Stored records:

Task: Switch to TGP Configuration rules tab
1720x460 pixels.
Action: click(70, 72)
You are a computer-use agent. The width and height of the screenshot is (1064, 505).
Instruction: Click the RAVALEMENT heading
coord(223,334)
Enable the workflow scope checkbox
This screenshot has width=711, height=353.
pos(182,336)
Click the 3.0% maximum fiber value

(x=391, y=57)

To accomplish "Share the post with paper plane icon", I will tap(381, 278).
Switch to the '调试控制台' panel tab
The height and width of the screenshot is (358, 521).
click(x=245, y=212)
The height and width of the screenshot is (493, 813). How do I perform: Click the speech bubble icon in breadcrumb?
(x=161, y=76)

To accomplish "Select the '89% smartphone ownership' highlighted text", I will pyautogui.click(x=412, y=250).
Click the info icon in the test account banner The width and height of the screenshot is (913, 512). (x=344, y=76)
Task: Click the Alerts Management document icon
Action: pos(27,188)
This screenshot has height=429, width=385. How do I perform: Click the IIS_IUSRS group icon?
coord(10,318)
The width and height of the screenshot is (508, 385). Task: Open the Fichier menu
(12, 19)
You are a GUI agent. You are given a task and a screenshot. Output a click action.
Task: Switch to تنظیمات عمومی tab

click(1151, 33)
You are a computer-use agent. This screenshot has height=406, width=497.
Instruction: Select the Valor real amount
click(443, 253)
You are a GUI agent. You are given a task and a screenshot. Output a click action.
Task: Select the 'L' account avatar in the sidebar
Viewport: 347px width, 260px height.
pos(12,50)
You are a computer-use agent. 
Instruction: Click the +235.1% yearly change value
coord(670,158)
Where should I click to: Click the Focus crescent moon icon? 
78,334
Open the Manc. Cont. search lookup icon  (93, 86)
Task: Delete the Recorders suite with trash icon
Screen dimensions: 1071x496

Task to carry out
Repeat each record in full; every line must match exactly.

Written reply
Task: Switch to TGP Configuration rules tab
1720x460 pixels.
Action: click(70, 72)
You are a computer-use agent. The width and height of the screenshot is (1064, 505).
Instruction: Click the RAVALEMENT heading
coord(223,334)
Enable the workflow scope checkbox
This screenshot has width=711, height=353.
pos(182,336)
Click the 3.0% maximum fiber value

(x=391, y=57)

To accomplish "Share the post with paper plane icon", I will tap(381, 278).
Switch to the '调试控制台' panel tab
The height and width of the screenshot is (358, 521).
click(x=245, y=212)
The height and width of the screenshot is (493, 813). How do I perform: Click the speech bubble icon in breadcrumb?
(x=161, y=76)

To accomplish "Select the '89% smartphone ownership' highlighted text", I will pyautogui.click(x=412, y=250).
Click the info icon in the test account banner The width and height of the screenshot is (913, 512). (x=344, y=76)
Task: Click the Alerts Management document icon
Action: pos(27,188)
This screenshot has height=429, width=385. How do I perform: Click the IIS_IUSRS group icon?
coord(10,318)
The width and height of the screenshot is (508, 385). Task: Open the Fichier menu
(12, 19)
You are a GUI agent. You are given a task and a screenshot. Output a click action.
Task: Switch to تنظیمات عمومی tab

click(1151, 33)
You are a computer-use agent. This screenshot has height=406, width=497.
Instruction: Select the Valor real amount
click(443, 253)
You are a GUI agent. You are given a task and a screenshot. Output a click action.
Task: Select the 'L' account avatar in the sidebar
Viewport: 347px width, 260px height.
pos(12,50)
You are a computer-use agent. 
Instruction: Click the +235.1% yearly change value
coord(670,158)
Where should I click to: Click the Focus crescent moon icon? 
78,334
Open the Manc. Cont. search lookup icon  (93, 86)
Task: Delete the Recorders suite with trash icon
Screen dimensions: 1071x496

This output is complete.